If I Lived At 1600 Pennsylvania Avenue...

...I would try to act and talk Presidential, not stupid and vapid. And I'd talk about how to make the world better, not more fearful or intolerant. I'd tell the truth instead of lies. I'd offer ideas on how to fix economies, health care shortages, global warming, public schools, divisive thinking and other stuff that's pretty important, too. I'd show that I have a heart AND a brain. In fact....

Friday, January 20, 2006

...I'd enact my own lobbying reform bill, because I certainly don't trust the elected representatives who are being paid off now by lobbyists to have anyone's interests but their own at heart. The new 2006 Suemac Campaign Finance Reform and Lobbying Reform Bill provisions would include:

* No contribution of any kind more than $100. And only one per....per individual, per corporation, per family.
* Any corporation caught donating to politicians or candidates would be forced to pay an immediate "politics tax" of 10% of the CEO's salary. Each additional fine is another 10% of the CEO's salary.
* No Congressman can work as a lobbyist for a minimum of 10 years after leaving office.
* Once hired as a lobbyist, every lobbyist must ride around D.C. on a tricycle so he/she can be identified easily. Parking? You're on your own, like everyone else.
* No meals, lunches, dinners, gifts worth more than $25 can be given to any elected officeholder.. No sports, no golf, no titty bars, no cars, no taxi cab rides, no NOTHING.
* Congress is hereby limited to being in session no more than 6 months of the year. Any more than that, and they're dangerous.
* Every Congressperson's salary is $40,000 a year. And they have to pay for health insurance like every other person in America. And dental insurance. And contribute to their own 401-K. And parking. And housing. And car insurance. And tuition.
* If there are ANY doubts about any donation or contribution or act that could be construed as fishy, the final determination will be made by: a public school teacher from Ohio, a rancher from Montana, a kindergartender from Maine and a truck-stop waitress from Florida. THEM's the most ethical, hard-working, normal people I can think of, and that's what lobbying reform needs: hard-working NORMAL people deciding what's proper and what's not.

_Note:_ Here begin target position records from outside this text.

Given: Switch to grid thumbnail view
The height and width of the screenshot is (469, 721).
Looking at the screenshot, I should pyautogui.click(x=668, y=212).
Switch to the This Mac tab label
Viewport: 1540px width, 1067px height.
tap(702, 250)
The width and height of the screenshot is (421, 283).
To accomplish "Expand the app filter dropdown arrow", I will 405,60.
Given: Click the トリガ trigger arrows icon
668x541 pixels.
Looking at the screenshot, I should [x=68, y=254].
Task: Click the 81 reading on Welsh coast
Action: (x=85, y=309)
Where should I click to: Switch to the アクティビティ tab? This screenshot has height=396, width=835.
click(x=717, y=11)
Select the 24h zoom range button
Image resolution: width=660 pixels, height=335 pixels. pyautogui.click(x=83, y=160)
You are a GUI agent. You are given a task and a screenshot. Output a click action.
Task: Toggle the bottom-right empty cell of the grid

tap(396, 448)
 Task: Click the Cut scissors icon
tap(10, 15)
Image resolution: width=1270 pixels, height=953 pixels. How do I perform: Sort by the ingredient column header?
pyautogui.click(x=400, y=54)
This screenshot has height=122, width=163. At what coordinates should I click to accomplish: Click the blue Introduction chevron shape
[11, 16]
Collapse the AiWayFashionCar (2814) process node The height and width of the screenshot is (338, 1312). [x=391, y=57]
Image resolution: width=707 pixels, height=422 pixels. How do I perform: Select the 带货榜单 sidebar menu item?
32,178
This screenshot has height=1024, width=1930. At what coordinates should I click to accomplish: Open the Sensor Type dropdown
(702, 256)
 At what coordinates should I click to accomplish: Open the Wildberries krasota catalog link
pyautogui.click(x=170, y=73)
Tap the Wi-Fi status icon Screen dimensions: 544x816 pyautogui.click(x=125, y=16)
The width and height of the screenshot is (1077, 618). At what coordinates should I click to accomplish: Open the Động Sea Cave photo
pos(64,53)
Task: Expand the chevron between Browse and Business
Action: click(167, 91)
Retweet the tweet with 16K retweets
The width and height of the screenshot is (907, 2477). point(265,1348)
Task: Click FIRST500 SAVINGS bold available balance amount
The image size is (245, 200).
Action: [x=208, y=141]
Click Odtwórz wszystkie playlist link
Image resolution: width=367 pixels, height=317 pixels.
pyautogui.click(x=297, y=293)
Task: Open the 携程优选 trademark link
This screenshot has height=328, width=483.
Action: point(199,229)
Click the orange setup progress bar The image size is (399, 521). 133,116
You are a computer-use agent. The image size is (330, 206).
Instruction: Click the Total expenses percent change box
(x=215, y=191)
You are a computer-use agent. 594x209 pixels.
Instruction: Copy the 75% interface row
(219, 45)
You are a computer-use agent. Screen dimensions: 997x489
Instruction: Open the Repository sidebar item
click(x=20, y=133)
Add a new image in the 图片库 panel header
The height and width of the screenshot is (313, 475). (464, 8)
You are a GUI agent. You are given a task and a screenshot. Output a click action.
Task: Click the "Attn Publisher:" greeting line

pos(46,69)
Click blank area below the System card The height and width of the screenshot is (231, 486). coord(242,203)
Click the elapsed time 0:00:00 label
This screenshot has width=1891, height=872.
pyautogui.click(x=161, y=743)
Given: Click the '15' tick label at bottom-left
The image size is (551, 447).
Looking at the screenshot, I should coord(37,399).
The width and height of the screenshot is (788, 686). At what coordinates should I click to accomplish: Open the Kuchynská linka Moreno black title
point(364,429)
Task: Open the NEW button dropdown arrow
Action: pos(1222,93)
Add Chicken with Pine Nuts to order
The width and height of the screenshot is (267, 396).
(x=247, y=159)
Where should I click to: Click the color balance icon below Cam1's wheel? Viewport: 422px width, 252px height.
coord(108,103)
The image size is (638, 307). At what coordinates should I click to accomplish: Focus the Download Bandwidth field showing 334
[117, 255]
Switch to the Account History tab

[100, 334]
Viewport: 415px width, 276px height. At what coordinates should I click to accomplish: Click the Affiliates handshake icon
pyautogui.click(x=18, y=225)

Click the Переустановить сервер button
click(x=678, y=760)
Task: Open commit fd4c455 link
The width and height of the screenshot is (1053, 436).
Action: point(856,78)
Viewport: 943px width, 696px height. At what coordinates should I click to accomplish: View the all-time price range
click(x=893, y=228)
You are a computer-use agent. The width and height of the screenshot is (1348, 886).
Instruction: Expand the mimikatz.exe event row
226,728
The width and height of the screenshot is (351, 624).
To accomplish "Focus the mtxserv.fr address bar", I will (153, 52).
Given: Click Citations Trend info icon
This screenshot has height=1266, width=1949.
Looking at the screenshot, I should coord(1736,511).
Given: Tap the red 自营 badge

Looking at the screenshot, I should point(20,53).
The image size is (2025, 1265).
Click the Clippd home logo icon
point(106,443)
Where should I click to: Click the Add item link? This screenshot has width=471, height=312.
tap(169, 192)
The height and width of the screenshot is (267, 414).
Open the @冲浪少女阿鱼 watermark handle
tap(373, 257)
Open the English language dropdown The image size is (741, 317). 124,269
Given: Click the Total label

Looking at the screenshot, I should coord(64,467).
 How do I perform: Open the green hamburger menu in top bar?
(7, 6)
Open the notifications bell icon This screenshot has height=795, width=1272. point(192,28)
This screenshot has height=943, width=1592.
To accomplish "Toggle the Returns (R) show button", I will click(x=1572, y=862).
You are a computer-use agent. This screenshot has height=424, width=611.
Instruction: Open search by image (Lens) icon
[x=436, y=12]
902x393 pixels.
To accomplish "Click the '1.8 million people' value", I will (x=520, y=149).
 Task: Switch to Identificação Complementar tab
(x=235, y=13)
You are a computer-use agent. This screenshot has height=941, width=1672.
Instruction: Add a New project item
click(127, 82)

Saturday, January 14, 2006

....I would tell the CIA to quit launching air strikes against other countries just because it thinks it can.

Friday, January 06, 2006

...I would get a serious case of the willies if I found out that I'd received money from a guy who's now a pleaded-guilty lobbyist for fraud, corruption and tax evasion. Giving the money he gave ME to a charity is the least I would do.

First, I'd publicly apologize to my entire nation that I had associated with such scumbags. Secondly, I'd publicly resign (see? I knew there was a way to get me out of office!) for malfeasance or misfeasance or just being a big public jerk about fund-raising and campaigning. And I'd ask every member of Congress to join me so the entire country could start from scratch with real people sitting in those seats in the House and Senate.

Adn this time, NO lawyers are allowed to run for public office. Or self-made millionaires. Or Ross Perot. Only public school teachers. And social workers. And people who believe in energy independence and new ideas. And a few astrologers, just to throw sh** in the game and keep things interesting. And some artists, becuase they always have interesting ideas. And at least 15 people who lost their homes/jobs/pets to hurricane Katrina this year and another 15 who either served in Iraq in the military or lost family members there, because you know they've got to have hearts of gold...and still be a little p-o'd about what happened...and still isn't happening.

And some truck drivers and people who work in nursing homes and child-care centers, and a doctor who works in a public health clinic somewhere. Because we really need to fix the energy crisis and the health-care crisis and bring our soldiers home from Iraq.

And THAT, my friend, is just the start.

The new government slogan: "We tolerate everybody. We're anti-war. And we abhor liars."